What you need to do: Rewrite the rows below with every occurrence of "screenshot" changed to "screen capture" and nothing else altered. Omit the pictures from your version.

Data on locating visible targets:

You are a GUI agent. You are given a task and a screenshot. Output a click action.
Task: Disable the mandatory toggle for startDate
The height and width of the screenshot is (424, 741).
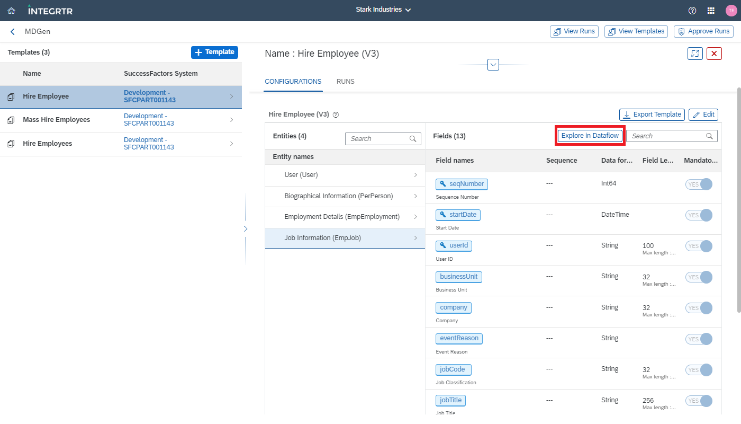point(699,215)
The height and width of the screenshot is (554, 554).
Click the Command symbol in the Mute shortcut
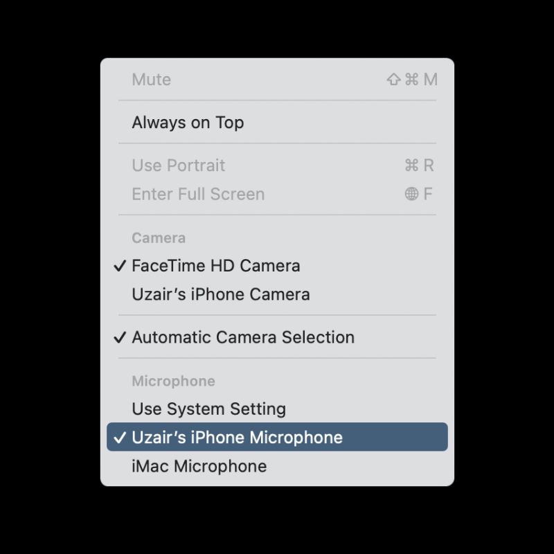click(x=412, y=80)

Exercise solution:
You are a GUI agent. You are given a task and a screen capture. Output a click action.
Task: Disable the mandatory toggle for startDate
The height and width of the screen capture is (424, 741).
point(699,215)
The height and width of the screen capture is (554, 554).
Click the Command symbol in the Mute shortcut
click(x=412, y=80)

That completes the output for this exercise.